I've figured out the numbers work in pairs, so the number must have an even number of digits, be at least 8 digits and that within each pair, 0 can never be first. Ex. 1002 has a 2, so there can't be 0 2's in the number. Beyond these parameters, I'm not sure how else to approach this problem. I'm was thinking that maybe something could be done with permutations and combinations, since the numbers work as pairs and there are some conditions, but I'm not sure how I would actually do this.
All help is appreciated!
A method of attack - illustrated for 8 digit numbers, where no particular digit occurs more than $9$ times. Initially I will assume that the order of the pairs is irrelevant.
Let the number be $aAbBcCdD$. Then $a+b+c+d=8$ with each of $a,b,c,d$ being non-zero.
For the 8 digit number to have initial digit at least $3$, the possibilities for $\{a,b,c,d\}$ are $\{5,1,1,1\}$, $\{4,2,1,1\}$,$\{3,3,1,1\}$ or $\{3,2,2,1\}$.
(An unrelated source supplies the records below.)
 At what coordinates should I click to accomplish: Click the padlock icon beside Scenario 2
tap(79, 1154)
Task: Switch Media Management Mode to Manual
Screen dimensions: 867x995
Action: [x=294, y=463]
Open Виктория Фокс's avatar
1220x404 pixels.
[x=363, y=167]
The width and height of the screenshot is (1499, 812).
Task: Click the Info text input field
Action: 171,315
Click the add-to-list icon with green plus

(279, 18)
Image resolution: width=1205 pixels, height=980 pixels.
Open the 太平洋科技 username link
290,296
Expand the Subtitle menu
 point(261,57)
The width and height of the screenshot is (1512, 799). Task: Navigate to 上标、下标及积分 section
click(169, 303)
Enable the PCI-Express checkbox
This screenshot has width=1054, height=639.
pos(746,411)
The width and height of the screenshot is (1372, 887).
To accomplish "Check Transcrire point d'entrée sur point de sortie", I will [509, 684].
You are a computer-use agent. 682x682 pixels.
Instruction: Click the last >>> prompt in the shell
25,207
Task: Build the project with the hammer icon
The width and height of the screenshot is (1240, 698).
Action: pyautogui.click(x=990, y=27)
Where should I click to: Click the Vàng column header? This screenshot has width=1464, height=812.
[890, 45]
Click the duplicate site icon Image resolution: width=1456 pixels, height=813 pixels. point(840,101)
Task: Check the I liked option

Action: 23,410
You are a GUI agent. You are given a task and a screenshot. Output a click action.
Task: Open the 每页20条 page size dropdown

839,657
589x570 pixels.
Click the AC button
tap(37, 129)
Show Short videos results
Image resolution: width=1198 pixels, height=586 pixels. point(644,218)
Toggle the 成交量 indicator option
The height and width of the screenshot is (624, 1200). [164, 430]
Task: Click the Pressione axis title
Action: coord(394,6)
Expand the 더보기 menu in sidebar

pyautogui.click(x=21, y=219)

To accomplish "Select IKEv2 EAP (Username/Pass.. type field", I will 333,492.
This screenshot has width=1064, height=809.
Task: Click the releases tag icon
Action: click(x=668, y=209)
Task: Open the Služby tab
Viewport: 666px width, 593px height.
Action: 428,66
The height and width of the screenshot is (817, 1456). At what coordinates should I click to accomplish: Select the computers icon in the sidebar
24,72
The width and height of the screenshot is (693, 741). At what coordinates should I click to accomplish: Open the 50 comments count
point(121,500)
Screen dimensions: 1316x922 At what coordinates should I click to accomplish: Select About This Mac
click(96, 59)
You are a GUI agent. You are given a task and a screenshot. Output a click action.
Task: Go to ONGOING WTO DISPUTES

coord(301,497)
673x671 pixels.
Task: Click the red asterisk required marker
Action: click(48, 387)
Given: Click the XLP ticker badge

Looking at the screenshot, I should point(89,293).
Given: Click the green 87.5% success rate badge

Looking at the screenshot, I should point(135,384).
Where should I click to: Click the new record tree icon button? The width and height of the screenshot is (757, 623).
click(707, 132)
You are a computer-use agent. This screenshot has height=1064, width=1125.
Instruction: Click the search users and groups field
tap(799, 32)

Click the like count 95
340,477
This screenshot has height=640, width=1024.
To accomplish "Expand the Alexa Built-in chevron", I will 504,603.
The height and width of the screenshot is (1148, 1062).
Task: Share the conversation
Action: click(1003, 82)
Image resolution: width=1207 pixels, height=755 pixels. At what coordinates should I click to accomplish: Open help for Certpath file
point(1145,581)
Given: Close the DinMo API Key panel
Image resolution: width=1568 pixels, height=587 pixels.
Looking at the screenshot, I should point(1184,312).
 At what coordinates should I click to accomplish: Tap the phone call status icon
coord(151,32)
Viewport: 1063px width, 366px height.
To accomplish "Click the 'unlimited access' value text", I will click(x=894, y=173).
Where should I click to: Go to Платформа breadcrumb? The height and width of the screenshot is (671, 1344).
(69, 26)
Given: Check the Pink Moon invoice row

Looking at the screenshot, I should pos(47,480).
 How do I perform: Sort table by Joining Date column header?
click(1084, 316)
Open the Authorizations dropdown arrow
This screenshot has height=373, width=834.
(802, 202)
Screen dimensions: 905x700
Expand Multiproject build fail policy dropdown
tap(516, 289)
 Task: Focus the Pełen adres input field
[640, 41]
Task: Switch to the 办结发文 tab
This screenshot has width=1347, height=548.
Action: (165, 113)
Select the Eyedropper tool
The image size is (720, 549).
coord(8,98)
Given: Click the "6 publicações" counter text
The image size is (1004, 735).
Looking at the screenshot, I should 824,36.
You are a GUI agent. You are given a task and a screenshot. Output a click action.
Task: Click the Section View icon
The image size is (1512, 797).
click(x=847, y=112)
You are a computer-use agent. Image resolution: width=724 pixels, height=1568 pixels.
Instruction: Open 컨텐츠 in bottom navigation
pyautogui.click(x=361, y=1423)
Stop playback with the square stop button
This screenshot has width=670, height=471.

Now apply the self-accounting property to each possibility:-
$\{5,1,1,1\}=\{A,A,A,A\}$ Impossible
$\{4,2,1,1\}=\{A,A,A,B\}$ Impossible
$\{3,3,1,1\}=\{A,A,B,B\}$ Solved by $A=3,B=1$. Eg. $31331819$
$\{3,2,2,1\}=\{A,A,B,C\}$ Solved by $A=2,B=3,C=1$. Eg. $21322319$ when the initial digit is not $3$ if the counted digits are put into ascending order.